2022-06-29
Edmonson MB et al. JAMA. 2022 Jun 21;327(23):2317-2325.
流行病学数据显示,接受扁桃体切除术的儿童术后死亡率缺少研究数据。对于并发症风险增加的儿童,包括幼儿(3岁)和患有睡眠呼吸障碍或复杂慢性疾病的儿童,没有单独提供死亡率。本研究旨在评估美国儿童扁桃体切除术后的术后死亡率,包括总体死亡率和并发症的危险因素。
该项研究共纳入504262例儿童,共505 182例患者接受扁桃体切除术,其中幼儿为10.1%,睡眠呼吸障碍患者为28.9%,复杂慢性疾病患者为2.8%。有36例相关的术后死亡(IQR)为4.5天,大多数(53%)发生在手术出院后。未调整死亡率7.04例/百万(95% CI, 4.97-9.98)。患有复杂慢性疾病的儿童死亡率(16例死亡/14 299例手术)显著高于无这些疾病的儿童(差异率为113.55例 95% CI,51.45-175.64]。患有复杂慢性疾病的儿童占扁桃体切除术的2.8%,占术后死亡44%。
研究数据结果证实,在接受扁桃体切除术的儿童中,术后死亡率为10万分之7,在患有复杂慢性疾病的儿童中为10万分之117。这些发现可以为儿科扁桃体切除术提供决策依据。
Abstract
Importance: The rate of postoperative death in children undergoing tonsillectomy is uncertain. Mortality rates are not separately available for children at increased risk of complications, including young children (aged <3 y) and those with sleep-disordered breathing or complex chronic conditions.
Objective: To estimate postoperative mortality following tonsillectomy in US children, both overall and in relation to recognized risk factors for complications.
Design, setting, and participants: Retrospective cohort study based on longitudinal analysis of linked records in state ambulatory surgery, inpatient, and emergency department discharge data sets distributed by the Healthcare Cost and Utilization Project for 5 states covering 2005 to 2017. Participants included 504 262 persons younger than 21 years for whom discharge records were available to link outpatient or inpatient tonsillectomy with at least 90 days of follow-up.
Exposures: Tonsillectomy with or without adenoidectomy.
Main outcome and measures: Postoperative death within 30 days or during a surgical stay lasting more than 30 days. Modified Poisson regression with sample weighting was used to estimate postoperative mortality per 100 000 operations, both overall and in relation to age group, sleep-disordered breathing, and complex chronic conditions.
Results: The 504 262 children in the cohort underwent a total of 505 182 tonsillectomies (median [IQR] patient age, 7 [4-12] years; 50.6% females), of which 10.1% were performed in young children, 28.9% in those with sleep-disordered breathing, and 2.8% in those with complex chronic conditions.

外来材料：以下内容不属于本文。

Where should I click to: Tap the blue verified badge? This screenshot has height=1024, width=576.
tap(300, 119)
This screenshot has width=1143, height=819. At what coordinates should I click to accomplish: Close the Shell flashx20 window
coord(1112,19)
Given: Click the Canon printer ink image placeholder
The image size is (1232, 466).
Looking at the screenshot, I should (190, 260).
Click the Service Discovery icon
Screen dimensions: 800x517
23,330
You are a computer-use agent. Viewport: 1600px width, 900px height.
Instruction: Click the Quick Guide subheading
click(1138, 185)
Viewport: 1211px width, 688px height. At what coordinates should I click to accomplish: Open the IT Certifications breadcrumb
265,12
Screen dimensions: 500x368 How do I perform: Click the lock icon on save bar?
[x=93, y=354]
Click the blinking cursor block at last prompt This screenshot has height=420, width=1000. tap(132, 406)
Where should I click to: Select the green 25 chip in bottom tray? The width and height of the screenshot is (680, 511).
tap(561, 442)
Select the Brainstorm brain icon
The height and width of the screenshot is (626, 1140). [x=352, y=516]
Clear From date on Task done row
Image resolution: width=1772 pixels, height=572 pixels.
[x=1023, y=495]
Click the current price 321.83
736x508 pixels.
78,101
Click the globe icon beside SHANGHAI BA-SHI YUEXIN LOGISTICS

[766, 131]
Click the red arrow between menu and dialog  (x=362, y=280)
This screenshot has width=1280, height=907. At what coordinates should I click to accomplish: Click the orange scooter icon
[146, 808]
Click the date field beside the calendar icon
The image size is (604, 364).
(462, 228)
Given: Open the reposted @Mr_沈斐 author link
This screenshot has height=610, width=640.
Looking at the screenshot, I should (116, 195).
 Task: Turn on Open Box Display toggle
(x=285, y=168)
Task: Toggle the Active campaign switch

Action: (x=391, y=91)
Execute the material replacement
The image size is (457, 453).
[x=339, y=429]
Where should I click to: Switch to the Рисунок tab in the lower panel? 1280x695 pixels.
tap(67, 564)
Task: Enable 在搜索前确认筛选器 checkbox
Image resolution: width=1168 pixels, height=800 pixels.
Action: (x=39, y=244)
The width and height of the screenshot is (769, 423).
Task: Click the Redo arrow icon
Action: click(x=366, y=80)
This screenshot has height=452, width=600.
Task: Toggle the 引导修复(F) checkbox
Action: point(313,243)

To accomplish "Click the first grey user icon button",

There were 36 linked postoperative deaths, which occurred a median (IQR) of 4.5 (2-20.5) days after surgical admission, and most of which (19/36 [53%]) occurred after surgical discharge. The unadjusted mortality rate was 7.04 (95% CI, 4.97-9.98) deaths per 100 000 operations. In multivariable models, neither age younger than 3 years nor sleep-disordered breathing was significantly associated with mortality, but children with complex chronic conditions had significantly higher mortality (16 deaths/14 299 operations) than children without these conditions (20 deaths/490 883 operations) (117.22 vs 3.87 deaths per 100 000 operations; adjusted rate difference, 113.55 [95% CI, 51.45-175.64] deaths per 100 000 operations; adjusted rate ratio, 29.39 [95% CI, 13.37-64.62]). Children with complex chronic conditions accounted for 2.8% of tonsillectomies but 44% of postoperative deaths. Most deaths associated with complex chronic conditions occurred in children with neurologic/neuromuscular or congenital/genetic disorders.
Conclusions and relevance: Among children undergoing tonsillectomy, the rate of postoperative death was 7 per 100 000 operations overall and 117 per 100 000 operations among children with complex chronic conditions. These findings may inform decision-making for pediatric tonsillectomy.